RonKG/Data-Engineering-Hadoop

Repository files navigation

Minimum Requirements:

  • Apache Hadoop 3.0.1

  • Running Apache Ambari - Hortonworks on Linux

  • JavaSE 1.8

  • MySQL

  • JDBC Java Connector 5.1.47

This project is a demonstartion of relevant ETL skills utilizing various tools in the Hadoop echo system. This work builds on a previous project - 'Data-Engineering-Java-MySQL' - where data is retrieved from the MySQL RDBMS into Hadoop's HDFS for data warehousing.

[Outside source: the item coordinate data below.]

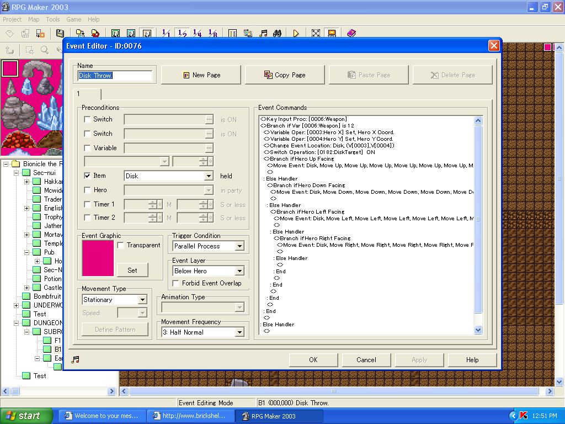This screenshot has height=424, width=565.
Task: Uncheck the Item precondition checkbox
Action: click(x=87, y=176)
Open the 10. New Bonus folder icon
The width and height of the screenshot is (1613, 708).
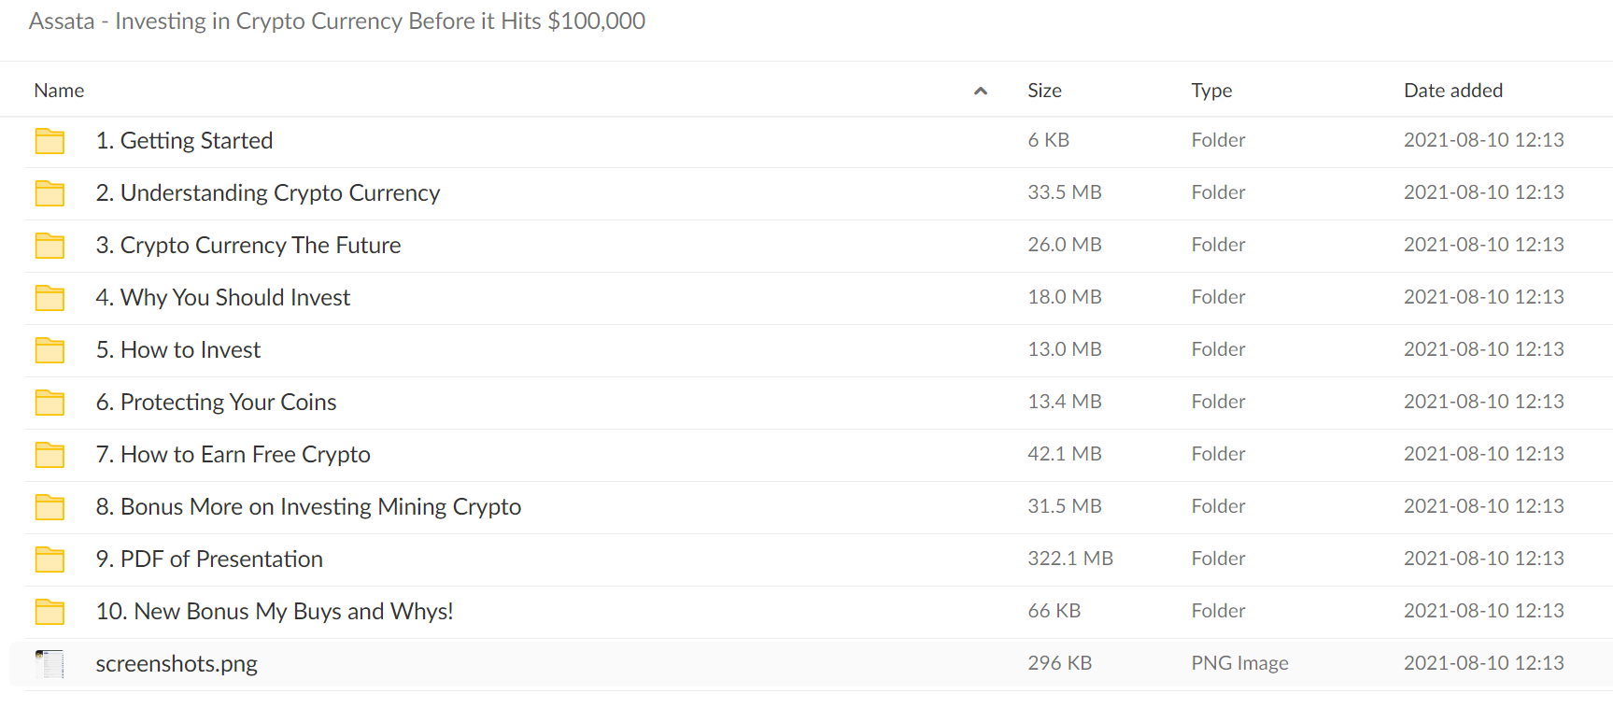50,612
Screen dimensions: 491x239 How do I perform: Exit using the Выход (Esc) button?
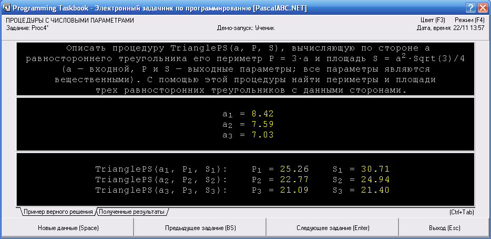point(444,228)
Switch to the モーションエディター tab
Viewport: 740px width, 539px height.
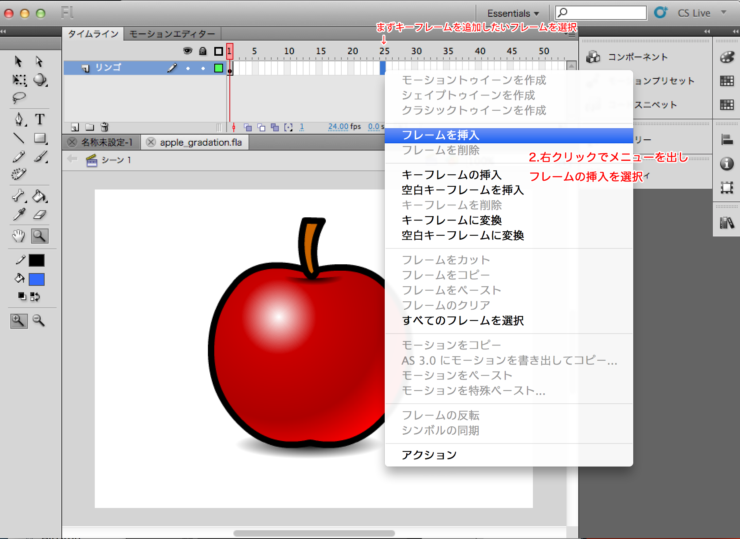pyautogui.click(x=172, y=34)
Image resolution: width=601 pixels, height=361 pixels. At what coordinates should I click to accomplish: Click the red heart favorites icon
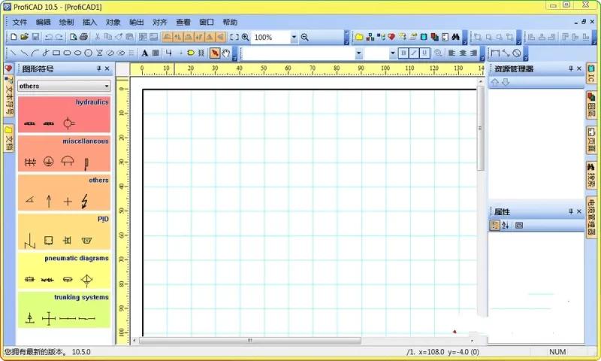pos(391,37)
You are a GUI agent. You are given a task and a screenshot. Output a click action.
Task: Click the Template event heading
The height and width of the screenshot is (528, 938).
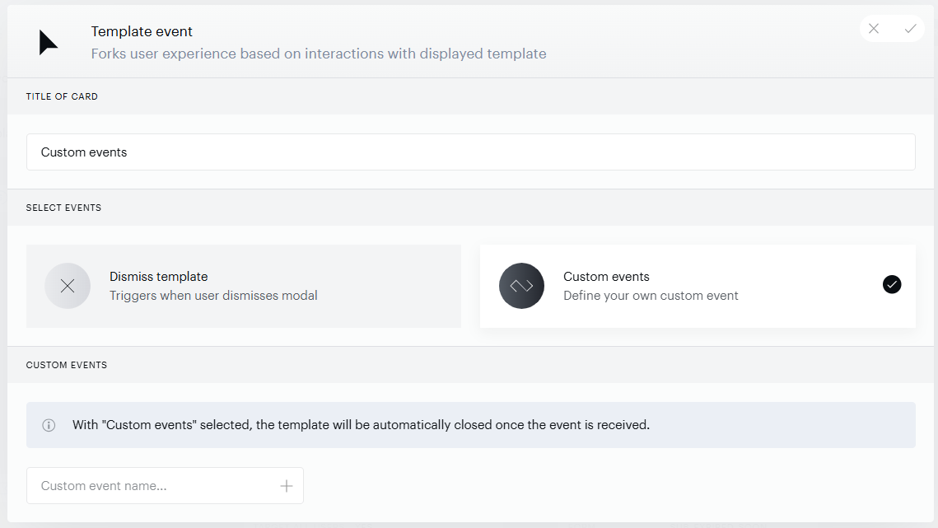tap(142, 31)
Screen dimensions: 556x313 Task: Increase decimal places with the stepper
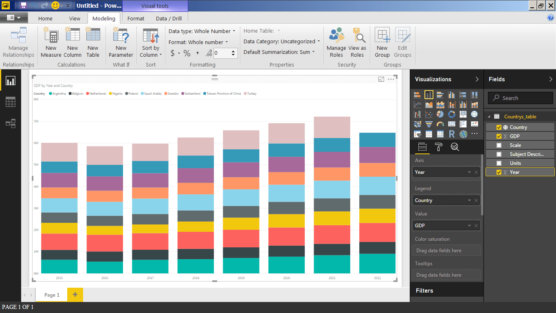pos(233,51)
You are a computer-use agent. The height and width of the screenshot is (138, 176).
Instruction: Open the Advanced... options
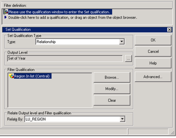pos(153,77)
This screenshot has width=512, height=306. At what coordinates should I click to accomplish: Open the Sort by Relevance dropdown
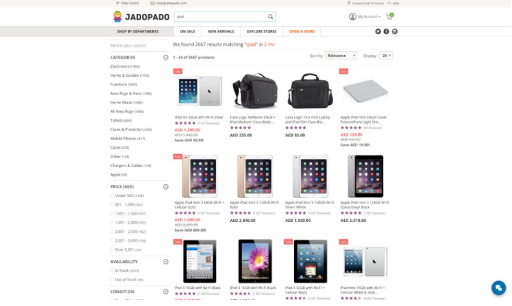pos(341,55)
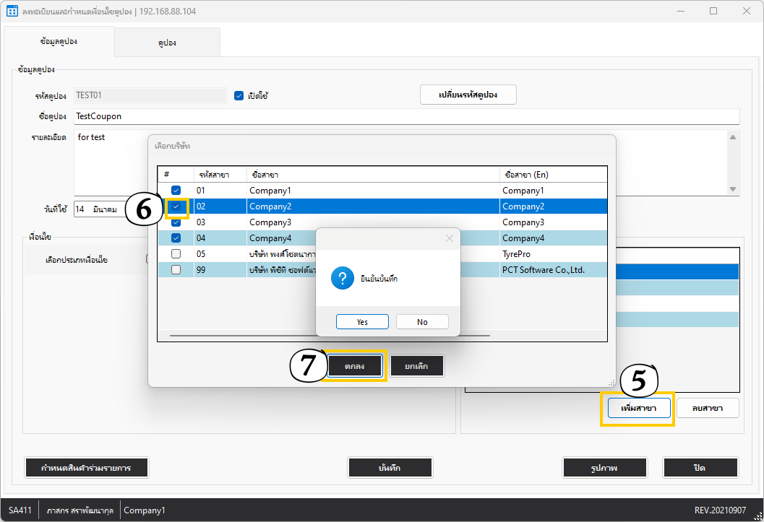Image resolution: width=764 pixels, height=522 pixels.
Task: Toggle the เปิดใช้ checkbox
Action: point(239,95)
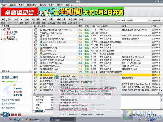Expand the 迅雷听听 tree node
The width and height of the screenshot is (163, 122).
pos(2,39)
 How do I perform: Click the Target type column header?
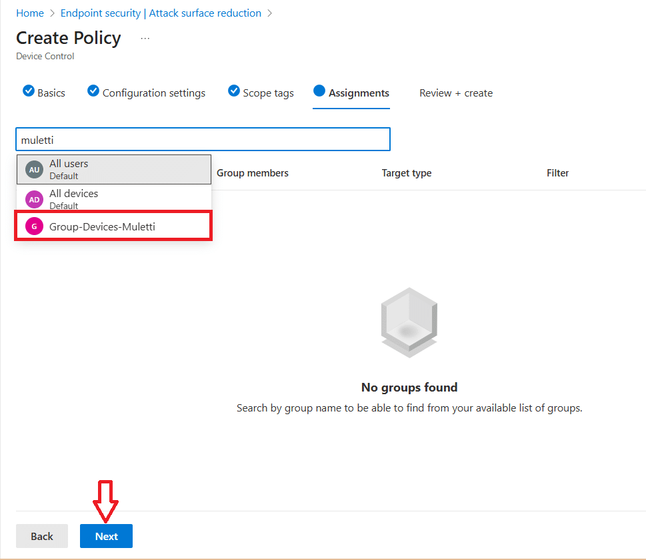[x=407, y=173]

The workflow and tools to achieve the above task is as follows:

  1. Import data from MySQL with SCOOP using a scoop job running from the scoop meta-store. This is done with the use of scoop scripts.

  2. Use HIVE scripts to create external tables that allow us a view into the imported data. A further managed table is also created and partitioned using one of the columns. This will allow us to improve the maintenance, performance or management of data.

  3. The above two steps are bundled into an OOZIE Workflow. An oozie workflow allows us to schedule hadoop database tasks to run after a set of conditions are met.

  4. Write additional Sqoop jobs to fetch new data from the RDBMS as appends or updated records.

  5. This new sqoop jobs are incorporated into a second Oozie workflow and Coordinator files that handle the scheduled database updates on a regular bases.

  6. This new data is visualized in Hive and resulting graphics can be found in the visuals folder of this repo.